▶ **Extrait choisi**:
Des consultations structurées en centres de PMA peuvent aider à estimer de manière réaliste les probabilités de succès pour les différentes stratégies.
Aspects psychosociaux : virilité, honte et communication
L'infertilité masculine est plus qu'un résultat de laboratoire. Beaucoup d'hommes vivent la possibilité « que ce soit de ma faute » comme une blessure profonde. Socialement, la fertilité reste encore souvent liée à la virilité — cela génère pression et honte, alors qu'il s'agit d'une affection médicale.
Ce qui aide souvent :
- Parler ouvertement avec la partenaire de ses émotions, inquiétudes et limites.
- S'informer via des sources fiables plutôt que de croire aux mythes et demi-vérités des forums.
- Recourir à un soutien psychologique ou à une thérapie de couple si le désir d'enfant envahit la vie quotidienne.
- Échanger avec d'autres personnes concernées — par exemple via des groupes de soutien ou des communautés en ligne.
Important : une qualité de sperme réduite ne fait pas de vous quelqu'un de « moins viril ». Cela ne dit rien sur votre caractère, votre sexualité ou votre valeur.
Quand devriez‑vous consulter un médecin ?
Il est conseillé d'entamer un bilan urologique ou andrologique au plus tard dans les situations suivantes :
- Vous avez des rapports sexuels réguliers et non protégés depuis environ douze mois sans qu'une grossesse ne survienne.
- Vous avez eu un testicule non descendu, une torsion testiculaire ou une intervention au niveau de l'aine ou des organes génitaux.
- Vous constatez des nodules, des indurations, des différences de taille marquées ou des douleurs persistantes au niveau des testicules.
- Vous palpez des veines « en pelote de vers » dans le scrotum ou ressentez une pesanteur.

▶ **Données recueillies**:
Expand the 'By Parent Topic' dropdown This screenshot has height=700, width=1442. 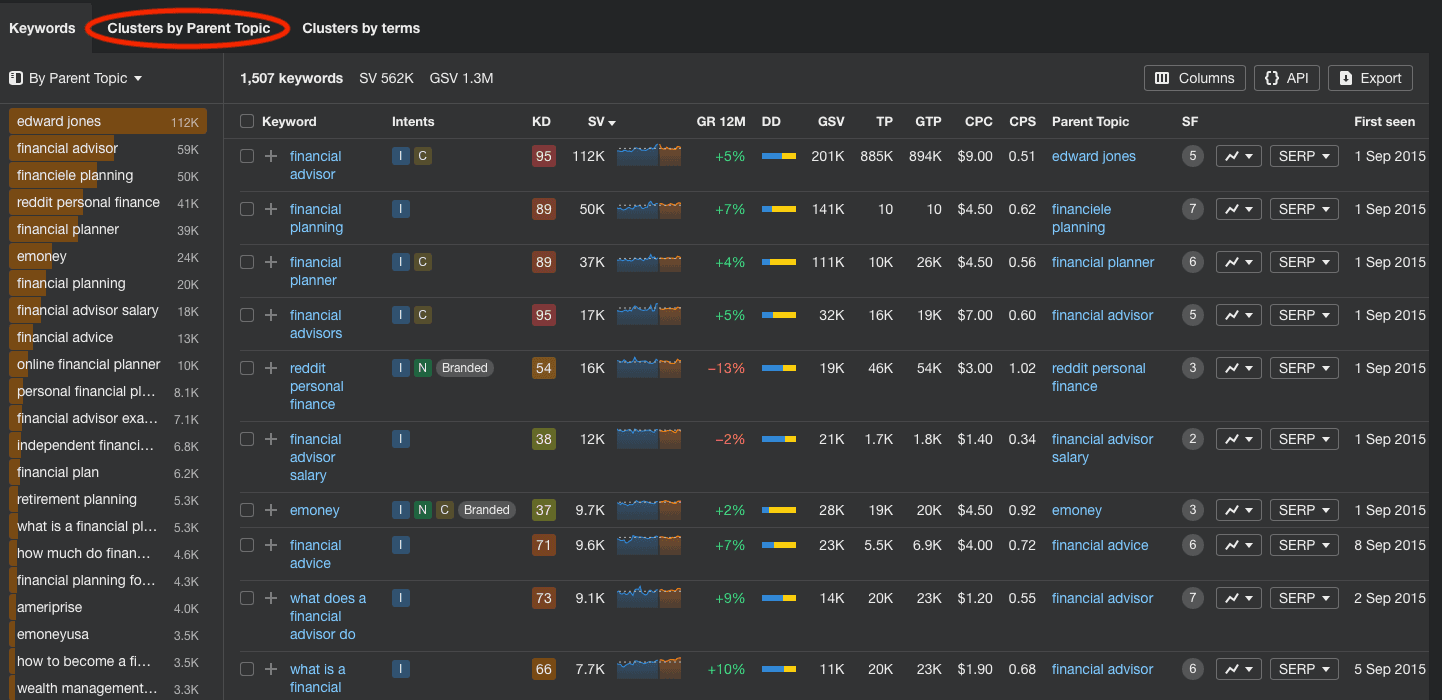click(x=76, y=78)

▶ **Consigne 1**: Selon l'extrait sur l'infertilité masculine, pourquoi cette affection suscite-t-elle pression et honte chez beaucoup d'hommes ? Répondez en une à trois phrases.
▶ **Consigne 2**: Poursuivez, s'il vous plaît, l'extrait sur l'infertilité masculine à la suite de sa dernière phrase.

▶ **Zone de réponse 1**: Parce que, socialement, la fertilité reste encore souvent liée à la virilité. Ce lien génère pression et honte, alors qu'il s'agit d'une affection médicale.

▶ **Zone de réponse 2**:
- Vous souffrez d'une dysfonction érectile persistante ou de troubles de l'éjaculation.
- Vous avez reçu ou prévoyez une chimiothérapie ou une radiothérapie.
- Vous avez utilisé pendant longtemps des anabolisants ou des préparations de testostérone sans contrôle.
Une douleur testiculaire aiguë et intense est une urgence : consultez un service d'urgence ou une clinique urologique le jour même.
Checklist pratique : bien préparé pour la consultation en procréation
Un peu de préparation rendra le premier rendez‑vous en centre de PMA ou en consultation andrologique beaucoup plus serein — et vous permettra d'en tirer davantage :
- Renseignez‑vous à l'avance sur la façon dont la remise du sperme est organisée et sur la durée d'abstinence recommandée.
- Notez tous les médicaments, compléments alimentaires et traitements hormonaux ou cures d'anabolisants antérieures.
- Apportez les résultats disponibles (spermiogrammes, bilans hormonaux, comptes rendus opératoires, lettres médicales).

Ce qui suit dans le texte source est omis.